Each day, the COVID-19 virus and its variants claim thousands of lives around the world and infect millions more. In Canada, there are still nearly 6,000 new cases and 50 new deaths per day. The US’s Centre for Disease Control and Prevention (CDC) website lists 142 countries at “very high” risk of COVID-19 and recommends that travelers avoid all travel to these destinations. Many of the countries on the list are countries to which Canada and the US are likely to seek to deport people, including Mexico, India, the Philippines, Brazil, etc. With only around 5% of the world’s population vaccinated, worldwide conditions are unlikely to change soon (source).

Removals require a great deal of proximate contact between people. Deportees are put in situations where they have to quickly wrap up their lives in Canada. This involves gathering what they need for their travels, clearing out their lodgings, and saying farewell to friends and family (if they have the chance). They may be held in crowded detention centres and come into contact with others while being processed at the airport, sitting on the plane, and transiting. Additionally, upon arrival in their country of destination, they may have to interact with numerous people while resettling, from finding accommodations, food, work, etc. Reports also indicate that most deportations now include CBSA escorts, meaning that CBSA officers exposed in similar ways while making round-trip flights. This puts both deportees and officials at risk of COVID-19 infection.

As for determining whether the risk to life is sufficiently imminent, it must be noted that the outcomes of COVID-19 infection (or infection by one of its variants) are highly unpredictable. Though vaccination is believed to provide considerable protection, at the moment only 3.3% of Canada’s population is fully vaccinated, and only 38.87 partially vaccinated. Plus, deportees are unlikely to be among the fully vaccinated, since early vaccination in Canada prioritized the elderly and frontline medical and care workers.

In Teitiota, Mr. Teitiota’s risk to life was not considered imminent because evidence showed that Kiribati officials were taking steps to address climate change’s toll on the country’s islands (see para 9.12). However, the Committee recognized that in another case, with different facts or in the future, a Kiribati resident might be entitled to protection (see para 9.14). Conversely, pandemic deportees do have ample evidence that their risk to life is imminent. It may not be so a year from now if global transmission decreases or vaccination reaches a critical threshold, but at the moment, statistics and government policies continue to prove that there is a broad recognition of the dangers of transmission and of travel.

Is The Decision To Resume Deportations Arbitrary?

Teitiota indicates that Courts must assess whether there was arbitrariness in a State’s decision to push forward with a measure that poses a risk to life. As restated by the Committee, “Arbitrary deprivation of life is said to involve interference that is: (a) not prescribed by law; (b) not proportional to the ends sought; and (c) not necessary in the particular circumstances of the case.”

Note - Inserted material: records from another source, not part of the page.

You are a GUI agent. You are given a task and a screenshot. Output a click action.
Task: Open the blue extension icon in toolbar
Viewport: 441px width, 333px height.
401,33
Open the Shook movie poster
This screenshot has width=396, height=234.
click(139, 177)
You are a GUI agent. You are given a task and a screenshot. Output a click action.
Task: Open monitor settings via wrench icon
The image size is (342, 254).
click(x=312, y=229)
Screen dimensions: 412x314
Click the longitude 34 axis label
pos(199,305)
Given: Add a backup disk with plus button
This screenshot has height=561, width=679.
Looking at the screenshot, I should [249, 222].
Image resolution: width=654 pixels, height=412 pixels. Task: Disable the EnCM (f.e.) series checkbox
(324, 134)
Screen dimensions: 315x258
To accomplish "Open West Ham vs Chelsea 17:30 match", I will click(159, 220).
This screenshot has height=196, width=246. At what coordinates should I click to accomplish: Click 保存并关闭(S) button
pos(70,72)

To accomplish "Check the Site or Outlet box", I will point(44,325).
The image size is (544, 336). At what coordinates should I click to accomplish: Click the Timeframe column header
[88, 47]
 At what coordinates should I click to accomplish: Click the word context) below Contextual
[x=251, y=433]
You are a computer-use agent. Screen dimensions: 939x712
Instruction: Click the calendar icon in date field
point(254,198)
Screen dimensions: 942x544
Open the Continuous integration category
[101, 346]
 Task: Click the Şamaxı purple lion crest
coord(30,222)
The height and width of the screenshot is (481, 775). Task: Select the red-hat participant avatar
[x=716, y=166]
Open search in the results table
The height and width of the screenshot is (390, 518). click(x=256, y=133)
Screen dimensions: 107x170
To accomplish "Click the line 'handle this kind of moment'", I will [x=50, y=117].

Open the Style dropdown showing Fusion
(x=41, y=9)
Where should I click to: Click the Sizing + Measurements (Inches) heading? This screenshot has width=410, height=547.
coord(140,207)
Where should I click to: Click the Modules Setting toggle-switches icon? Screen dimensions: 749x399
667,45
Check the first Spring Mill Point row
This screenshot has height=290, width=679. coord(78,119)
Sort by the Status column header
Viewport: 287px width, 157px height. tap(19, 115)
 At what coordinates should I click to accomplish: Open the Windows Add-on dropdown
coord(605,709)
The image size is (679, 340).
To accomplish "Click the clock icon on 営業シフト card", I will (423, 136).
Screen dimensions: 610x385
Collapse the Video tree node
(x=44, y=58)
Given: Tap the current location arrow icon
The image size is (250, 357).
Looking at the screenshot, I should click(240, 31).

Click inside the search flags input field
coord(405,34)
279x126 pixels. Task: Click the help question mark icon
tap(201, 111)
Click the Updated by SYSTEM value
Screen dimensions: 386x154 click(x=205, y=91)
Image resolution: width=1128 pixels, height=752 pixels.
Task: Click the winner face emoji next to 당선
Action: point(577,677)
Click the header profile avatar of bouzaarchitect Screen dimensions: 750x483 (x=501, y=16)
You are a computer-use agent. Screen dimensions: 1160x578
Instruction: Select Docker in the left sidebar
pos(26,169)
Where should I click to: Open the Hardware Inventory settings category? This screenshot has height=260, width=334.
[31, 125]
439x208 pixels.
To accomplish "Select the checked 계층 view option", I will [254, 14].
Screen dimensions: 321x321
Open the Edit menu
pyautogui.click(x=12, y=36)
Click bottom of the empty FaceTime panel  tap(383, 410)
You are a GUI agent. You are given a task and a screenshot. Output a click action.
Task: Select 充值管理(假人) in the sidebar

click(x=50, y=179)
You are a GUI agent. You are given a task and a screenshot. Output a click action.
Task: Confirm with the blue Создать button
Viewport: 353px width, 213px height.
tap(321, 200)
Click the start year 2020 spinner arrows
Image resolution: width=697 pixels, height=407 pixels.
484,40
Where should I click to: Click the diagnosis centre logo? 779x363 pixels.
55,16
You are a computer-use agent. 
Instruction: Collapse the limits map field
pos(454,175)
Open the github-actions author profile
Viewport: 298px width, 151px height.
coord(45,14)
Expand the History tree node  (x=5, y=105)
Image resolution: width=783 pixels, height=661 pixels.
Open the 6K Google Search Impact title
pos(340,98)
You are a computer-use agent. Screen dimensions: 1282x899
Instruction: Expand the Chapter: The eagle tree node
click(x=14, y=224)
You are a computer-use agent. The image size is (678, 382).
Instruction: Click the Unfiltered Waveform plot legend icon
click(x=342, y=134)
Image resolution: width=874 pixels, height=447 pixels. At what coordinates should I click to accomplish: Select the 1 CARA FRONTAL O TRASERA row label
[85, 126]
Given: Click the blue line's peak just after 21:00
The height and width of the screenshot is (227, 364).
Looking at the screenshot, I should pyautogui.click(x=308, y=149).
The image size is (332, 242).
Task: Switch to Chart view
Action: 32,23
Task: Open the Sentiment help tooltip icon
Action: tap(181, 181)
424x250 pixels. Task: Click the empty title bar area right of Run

Are deportations proportionate and necessary? As indicated by Canada’s prior suspension from March until November 2020, the federal Liberal government did not consider the vast majority of deportations essential. As noted above, conditions have not changed or improved in the meantime. Infections and deaths have only increased across Canada and much of the world.

Determining if the means used are proportionate is rendered more complicated, because so far, Canada has shared little information about how pandemic removals are being executed. What considerations are being taken into account when government officials assess the safety of a return? Does it matter if the country has adequate access to testing, reporting, and vaccination? Does it matter if the country has significant levels of spread? Does it matter if a deportee has a very minimal support network awaiting them upon their return? Answers to these questions are essential to determine if a risk to life (for both deportees and the officers that escort them) is proportionate to the objective of removal.

In the meantime, until such assessments can be conducted properly and transparently, Canada must reinstate its former suspension and conduct only essential removals.